Write out all the records exactly, and keep any images out.

▬▬▬▬▬▬

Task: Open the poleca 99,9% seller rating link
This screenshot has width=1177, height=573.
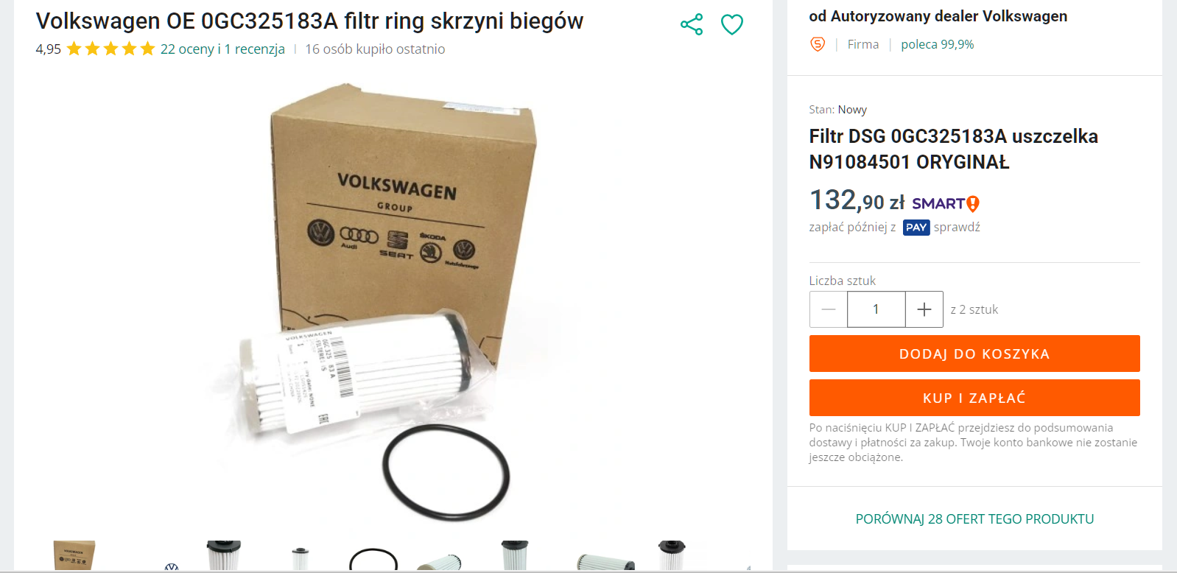Action: coord(938,44)
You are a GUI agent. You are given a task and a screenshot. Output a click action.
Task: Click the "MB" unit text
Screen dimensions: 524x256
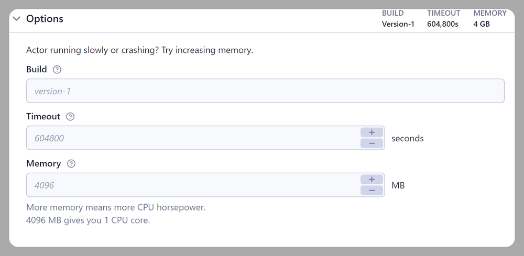pos(398,185)
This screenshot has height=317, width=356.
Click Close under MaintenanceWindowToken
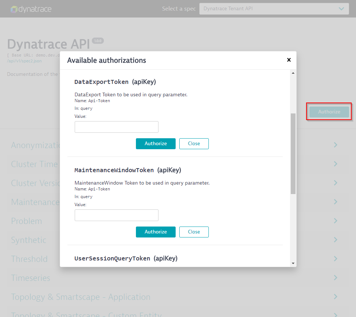coord(194,232)
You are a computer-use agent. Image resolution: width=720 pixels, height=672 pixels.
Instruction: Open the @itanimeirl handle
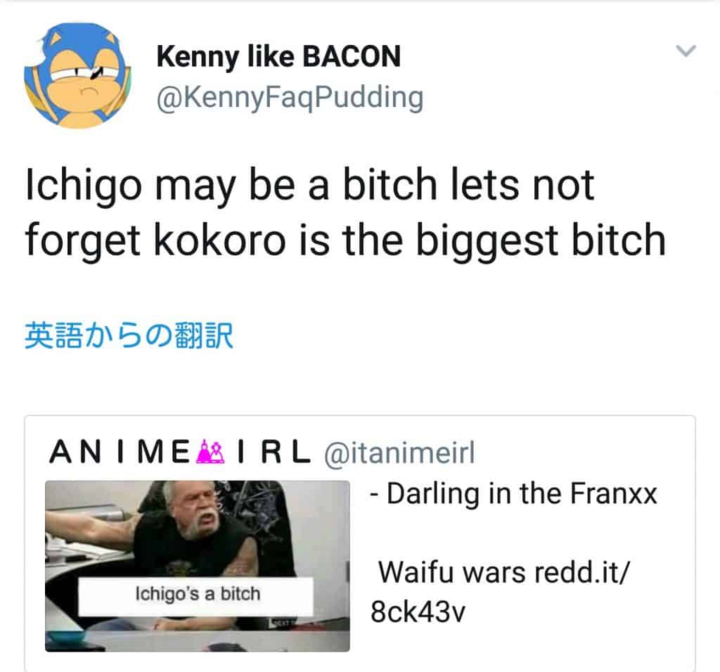399,453
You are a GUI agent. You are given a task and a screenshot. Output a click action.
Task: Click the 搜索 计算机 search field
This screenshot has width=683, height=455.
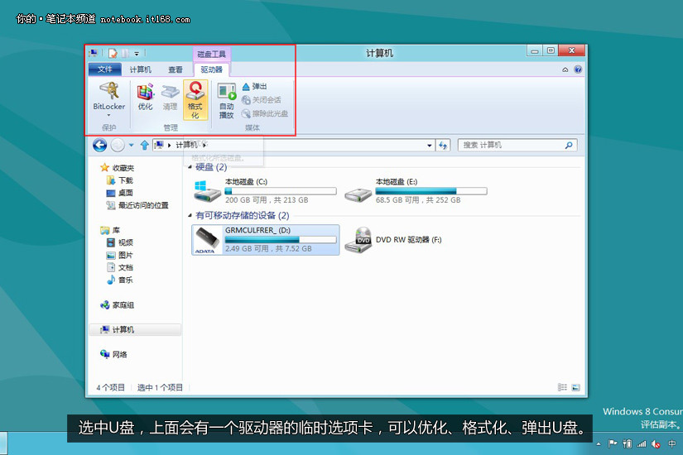pyautogui.click(x=517, y=146)
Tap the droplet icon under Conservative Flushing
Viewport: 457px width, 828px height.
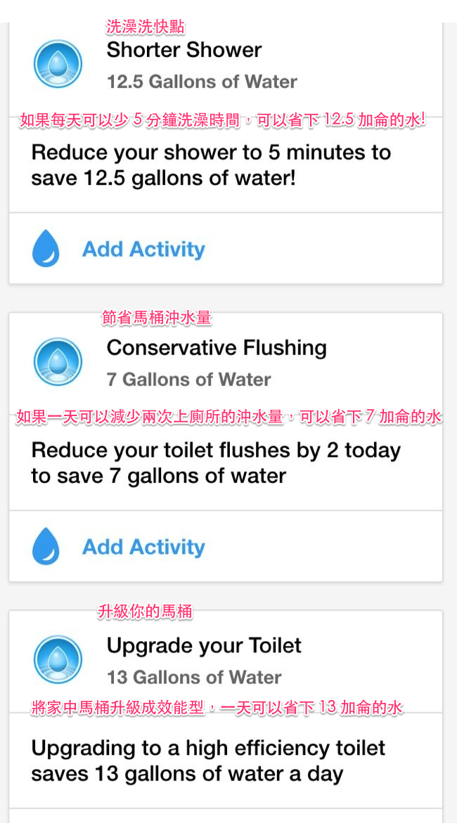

▬▬▬▬▬▬

__Solution__.
Task: Open the poleca 99,9% seller rating link
This screenshot has width=1177, height=573.
Action: coord(938,44)
You are a GUI agent. You are given a task and a screenshot. Output a click action.
Task: Click the "MB" unit text
Screen dimensions: 524x256
pos(398,185)
This screenshot has height=317, width=356.
Click Close under MaintenanceWindowToken
coord(194,232)
You are a computer-use agent. Image resolution: width=720 pixels, height=672 pixels.
Instruction: Open the @itanimeirl handle
399,453
You are a GUI agent. You are given a task and a screenshot. Output a click action.
Task: Click the 搜索 计算机 search field
This screenshot has width=683, height=455.
pyautogui.click(x=517, y=146)
Tap the droplet icon under Conservative Flushing
Viewport: 457px width, 828px height.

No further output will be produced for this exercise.